**EXERCISE OBJECTIVE:** Across the records that follow, determine how many lines contain "avatar" and give only the resulting number.

**MATERIAL FOR THE TASK:**

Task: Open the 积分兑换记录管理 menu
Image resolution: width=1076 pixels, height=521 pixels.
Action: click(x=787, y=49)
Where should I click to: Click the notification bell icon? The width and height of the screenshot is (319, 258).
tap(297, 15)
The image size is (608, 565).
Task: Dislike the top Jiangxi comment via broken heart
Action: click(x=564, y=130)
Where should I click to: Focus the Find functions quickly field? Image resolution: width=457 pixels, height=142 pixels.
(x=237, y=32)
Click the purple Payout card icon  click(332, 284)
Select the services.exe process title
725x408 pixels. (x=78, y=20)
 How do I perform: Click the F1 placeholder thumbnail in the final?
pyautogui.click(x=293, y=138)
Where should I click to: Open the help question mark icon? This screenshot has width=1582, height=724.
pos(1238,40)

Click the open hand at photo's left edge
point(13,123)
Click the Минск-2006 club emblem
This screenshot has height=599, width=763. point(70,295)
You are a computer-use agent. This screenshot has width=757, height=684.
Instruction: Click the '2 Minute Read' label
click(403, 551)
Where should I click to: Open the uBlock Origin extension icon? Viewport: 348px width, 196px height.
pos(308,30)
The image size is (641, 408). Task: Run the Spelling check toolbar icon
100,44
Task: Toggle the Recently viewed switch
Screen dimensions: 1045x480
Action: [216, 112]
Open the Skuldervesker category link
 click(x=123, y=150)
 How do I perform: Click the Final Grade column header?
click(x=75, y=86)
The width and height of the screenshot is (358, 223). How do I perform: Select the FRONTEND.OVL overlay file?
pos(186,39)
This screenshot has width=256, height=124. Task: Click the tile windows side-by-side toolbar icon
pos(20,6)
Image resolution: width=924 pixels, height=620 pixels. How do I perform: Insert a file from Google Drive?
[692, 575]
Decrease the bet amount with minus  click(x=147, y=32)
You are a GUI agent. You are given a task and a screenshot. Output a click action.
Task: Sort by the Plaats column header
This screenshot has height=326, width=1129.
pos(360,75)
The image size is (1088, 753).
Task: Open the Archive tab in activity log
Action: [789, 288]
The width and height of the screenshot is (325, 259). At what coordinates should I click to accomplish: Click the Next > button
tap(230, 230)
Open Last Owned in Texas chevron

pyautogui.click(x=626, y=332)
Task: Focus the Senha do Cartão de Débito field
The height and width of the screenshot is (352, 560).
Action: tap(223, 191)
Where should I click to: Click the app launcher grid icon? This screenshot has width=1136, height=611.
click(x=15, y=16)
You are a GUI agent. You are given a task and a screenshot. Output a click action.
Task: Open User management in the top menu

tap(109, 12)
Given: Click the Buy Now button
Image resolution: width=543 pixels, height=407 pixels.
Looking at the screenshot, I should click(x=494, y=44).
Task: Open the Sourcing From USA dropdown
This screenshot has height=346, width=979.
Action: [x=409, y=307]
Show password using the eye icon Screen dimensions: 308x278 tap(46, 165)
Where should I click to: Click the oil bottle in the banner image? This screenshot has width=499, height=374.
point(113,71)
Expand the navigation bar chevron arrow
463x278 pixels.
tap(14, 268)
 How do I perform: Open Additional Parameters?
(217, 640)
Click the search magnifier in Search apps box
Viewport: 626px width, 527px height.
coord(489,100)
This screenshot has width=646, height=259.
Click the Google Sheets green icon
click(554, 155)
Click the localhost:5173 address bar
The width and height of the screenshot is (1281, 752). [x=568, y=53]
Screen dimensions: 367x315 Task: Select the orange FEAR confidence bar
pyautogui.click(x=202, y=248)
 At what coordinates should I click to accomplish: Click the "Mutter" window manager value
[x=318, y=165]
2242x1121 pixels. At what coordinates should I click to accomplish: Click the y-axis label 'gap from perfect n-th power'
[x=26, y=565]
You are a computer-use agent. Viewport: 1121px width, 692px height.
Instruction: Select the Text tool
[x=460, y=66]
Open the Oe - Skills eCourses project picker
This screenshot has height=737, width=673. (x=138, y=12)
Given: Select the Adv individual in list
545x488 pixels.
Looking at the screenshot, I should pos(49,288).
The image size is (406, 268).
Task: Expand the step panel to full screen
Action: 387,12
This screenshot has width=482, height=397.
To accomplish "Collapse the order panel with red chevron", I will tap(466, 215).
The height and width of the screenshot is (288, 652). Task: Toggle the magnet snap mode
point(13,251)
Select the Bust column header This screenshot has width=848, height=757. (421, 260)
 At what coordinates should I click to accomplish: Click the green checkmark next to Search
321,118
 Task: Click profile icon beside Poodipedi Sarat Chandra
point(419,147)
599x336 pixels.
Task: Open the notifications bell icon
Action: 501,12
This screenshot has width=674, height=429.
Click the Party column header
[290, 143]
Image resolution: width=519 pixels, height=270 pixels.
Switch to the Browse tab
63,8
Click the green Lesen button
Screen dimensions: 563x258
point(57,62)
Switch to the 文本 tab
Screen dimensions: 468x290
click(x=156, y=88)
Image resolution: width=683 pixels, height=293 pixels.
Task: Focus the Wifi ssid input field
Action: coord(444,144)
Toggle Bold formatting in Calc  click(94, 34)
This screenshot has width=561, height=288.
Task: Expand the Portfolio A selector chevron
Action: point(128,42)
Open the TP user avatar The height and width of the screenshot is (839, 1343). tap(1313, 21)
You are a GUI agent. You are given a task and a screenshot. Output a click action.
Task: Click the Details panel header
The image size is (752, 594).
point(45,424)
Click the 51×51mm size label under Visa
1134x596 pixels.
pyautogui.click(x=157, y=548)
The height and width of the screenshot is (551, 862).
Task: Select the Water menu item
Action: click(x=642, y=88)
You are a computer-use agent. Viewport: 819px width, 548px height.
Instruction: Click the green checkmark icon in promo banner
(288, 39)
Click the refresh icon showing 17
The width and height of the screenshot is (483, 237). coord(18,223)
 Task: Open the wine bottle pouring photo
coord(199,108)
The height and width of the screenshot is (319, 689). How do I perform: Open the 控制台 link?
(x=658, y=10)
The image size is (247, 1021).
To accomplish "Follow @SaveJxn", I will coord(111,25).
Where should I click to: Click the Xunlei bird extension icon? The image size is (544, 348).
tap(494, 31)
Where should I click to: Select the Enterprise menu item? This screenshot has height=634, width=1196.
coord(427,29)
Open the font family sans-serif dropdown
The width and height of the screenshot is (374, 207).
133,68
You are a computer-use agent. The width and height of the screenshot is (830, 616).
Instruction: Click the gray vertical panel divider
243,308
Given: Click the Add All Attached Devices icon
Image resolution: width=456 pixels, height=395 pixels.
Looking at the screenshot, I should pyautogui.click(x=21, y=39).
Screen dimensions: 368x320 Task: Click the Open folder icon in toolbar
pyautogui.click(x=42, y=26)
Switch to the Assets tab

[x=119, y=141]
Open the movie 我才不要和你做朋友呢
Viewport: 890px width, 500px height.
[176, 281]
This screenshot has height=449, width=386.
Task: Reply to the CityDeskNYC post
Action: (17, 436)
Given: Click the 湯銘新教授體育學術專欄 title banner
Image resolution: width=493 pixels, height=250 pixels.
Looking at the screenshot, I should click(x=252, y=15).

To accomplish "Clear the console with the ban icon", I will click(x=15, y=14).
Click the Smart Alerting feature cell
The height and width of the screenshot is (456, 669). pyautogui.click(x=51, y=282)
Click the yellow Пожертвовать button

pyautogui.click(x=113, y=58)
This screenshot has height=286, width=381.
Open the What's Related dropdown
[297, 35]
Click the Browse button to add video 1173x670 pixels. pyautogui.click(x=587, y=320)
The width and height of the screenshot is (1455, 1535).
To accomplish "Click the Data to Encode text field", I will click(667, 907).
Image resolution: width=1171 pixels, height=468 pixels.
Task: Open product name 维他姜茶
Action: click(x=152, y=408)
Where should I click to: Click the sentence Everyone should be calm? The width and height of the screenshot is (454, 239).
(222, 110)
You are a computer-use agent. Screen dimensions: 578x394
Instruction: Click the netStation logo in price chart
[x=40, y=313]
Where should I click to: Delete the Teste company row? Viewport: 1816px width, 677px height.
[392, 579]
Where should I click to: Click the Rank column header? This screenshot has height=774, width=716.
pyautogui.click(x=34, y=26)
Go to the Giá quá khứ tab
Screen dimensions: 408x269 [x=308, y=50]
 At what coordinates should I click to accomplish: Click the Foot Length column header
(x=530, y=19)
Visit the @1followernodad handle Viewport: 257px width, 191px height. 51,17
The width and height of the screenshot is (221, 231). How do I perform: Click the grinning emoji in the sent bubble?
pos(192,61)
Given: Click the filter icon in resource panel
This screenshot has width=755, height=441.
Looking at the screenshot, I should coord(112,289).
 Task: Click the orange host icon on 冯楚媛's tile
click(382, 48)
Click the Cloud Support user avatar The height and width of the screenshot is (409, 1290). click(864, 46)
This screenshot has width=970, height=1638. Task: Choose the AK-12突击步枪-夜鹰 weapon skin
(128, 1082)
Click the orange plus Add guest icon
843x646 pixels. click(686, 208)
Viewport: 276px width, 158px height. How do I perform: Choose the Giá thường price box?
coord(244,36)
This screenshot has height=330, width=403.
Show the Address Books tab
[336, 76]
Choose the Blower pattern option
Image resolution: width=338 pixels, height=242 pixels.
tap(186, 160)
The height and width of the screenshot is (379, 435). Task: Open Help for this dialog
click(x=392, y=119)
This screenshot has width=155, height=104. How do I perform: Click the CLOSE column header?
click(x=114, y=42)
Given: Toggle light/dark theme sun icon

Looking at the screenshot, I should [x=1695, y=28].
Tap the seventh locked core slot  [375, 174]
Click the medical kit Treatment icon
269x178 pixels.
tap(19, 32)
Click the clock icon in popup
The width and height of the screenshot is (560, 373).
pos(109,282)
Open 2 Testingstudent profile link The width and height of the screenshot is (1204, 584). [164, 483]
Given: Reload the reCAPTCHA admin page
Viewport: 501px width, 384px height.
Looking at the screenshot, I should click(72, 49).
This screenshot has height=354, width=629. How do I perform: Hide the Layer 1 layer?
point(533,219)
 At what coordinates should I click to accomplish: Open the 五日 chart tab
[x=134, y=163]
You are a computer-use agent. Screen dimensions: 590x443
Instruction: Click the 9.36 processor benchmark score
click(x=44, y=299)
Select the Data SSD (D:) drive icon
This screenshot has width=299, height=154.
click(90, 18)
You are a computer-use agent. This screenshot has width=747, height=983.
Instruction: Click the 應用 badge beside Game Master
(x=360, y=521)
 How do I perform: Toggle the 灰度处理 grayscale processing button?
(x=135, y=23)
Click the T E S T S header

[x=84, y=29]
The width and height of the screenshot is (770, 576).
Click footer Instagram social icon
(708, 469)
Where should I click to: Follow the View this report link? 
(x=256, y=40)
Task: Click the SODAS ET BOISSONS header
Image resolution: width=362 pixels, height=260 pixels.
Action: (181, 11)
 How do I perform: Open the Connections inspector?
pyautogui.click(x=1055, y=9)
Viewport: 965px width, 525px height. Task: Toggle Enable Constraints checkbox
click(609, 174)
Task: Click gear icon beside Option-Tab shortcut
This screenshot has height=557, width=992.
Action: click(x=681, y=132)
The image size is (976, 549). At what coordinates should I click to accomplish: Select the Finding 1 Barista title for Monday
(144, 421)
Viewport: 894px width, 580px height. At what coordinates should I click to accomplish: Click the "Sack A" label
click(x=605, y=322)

**ANSWER TO THIS TASK:** 2